SpaceX has announced it will acquire Anysphere, the company behind the Cursor development platform, in a stock deal valued at $60 billion. The report says the move comes shortly after SpaceX’s massive offering, which valued the company at about $2.7 trillion.
The transaction is being described as more than a software purchase. According to the report, Elon Musk sees it as a strategic step toward building an AI empire that spans computing infrastructure, advanced models, data centers, satellite communications, and now a popular coding environment used by programmers.
Cursor is considered one of the leading AI development platforms. It lets developers write, fix, and automate code using natural language, and has become a core tool for millions of developers. Its annualized revenue has already surpassed $2.5 billion, according to the reports.
The deal is also meant to help Musk narrow the gap with OpenAI, Anthropic and Google. Despite major investments in xAI and the Grok model, the company still trails ChatGPT, Claude and Gemini. By adding Cursor, xAI gains direct access to a broad developer community and a key entry point into software creation, especially if the platform is integrated with xAI’s computing infrastructure, including the Colossus supercomputer.

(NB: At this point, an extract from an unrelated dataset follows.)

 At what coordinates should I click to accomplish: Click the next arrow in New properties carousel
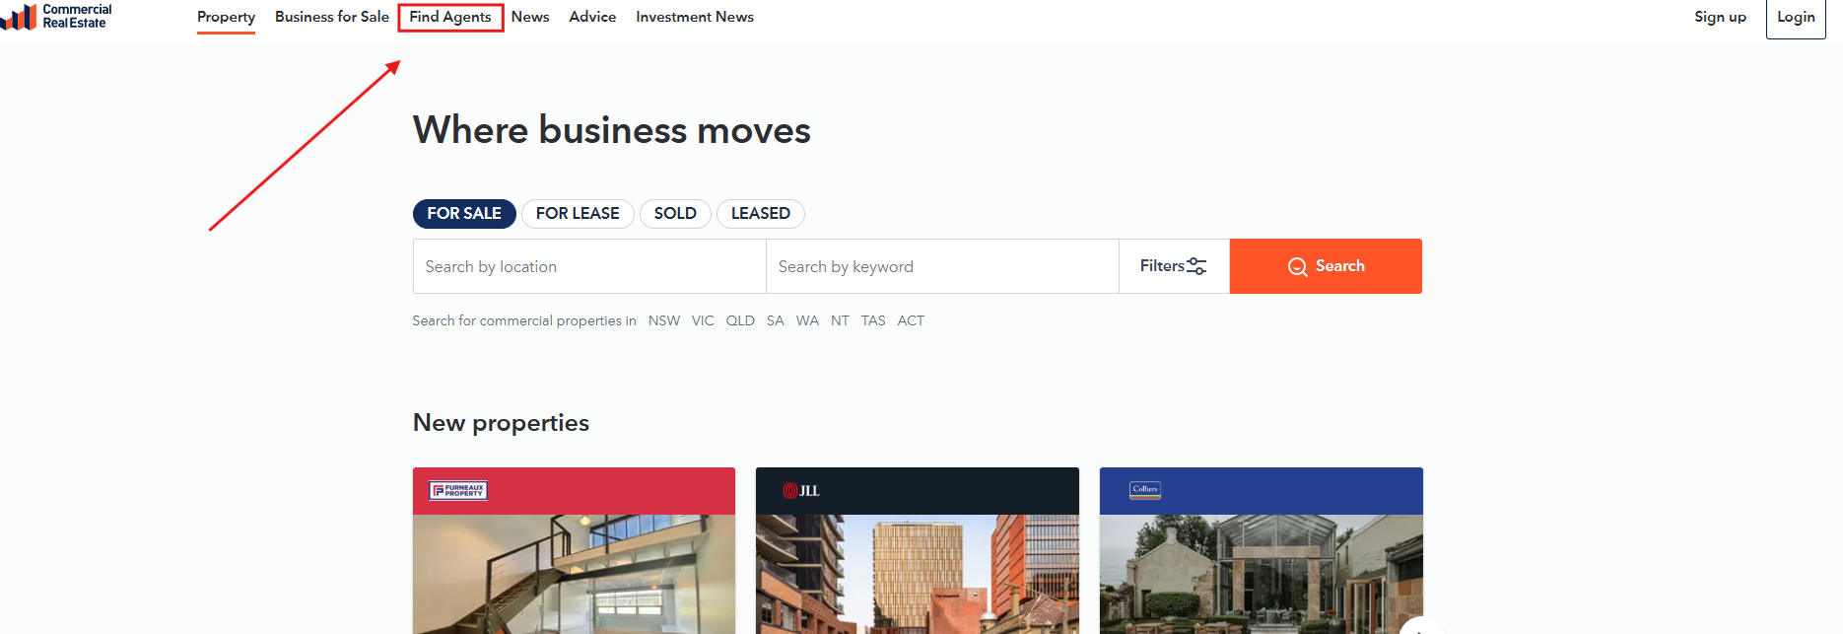point(1420,627)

The long-term goal is to turn the coding tool from a programming assistant into an AI agent capable of handling more complex development tasks and even building entire systems with minimal human intervention. The move also puts Musk in direct competition with Microsoft and OpenAI’s GitHub Copilot, and with Anthropic’s Claude Code. However, the deal carries risks because Cursor is currently relatively open and works with models from OpenAI, Anthropic, Google and xAI. If rivals see the new ownership as a threat, they could restrict access to their models. If the deal is not completed because of regulatory or other obstacles, Cursor would receive about $10 billion in compensation, including substantial computing resources.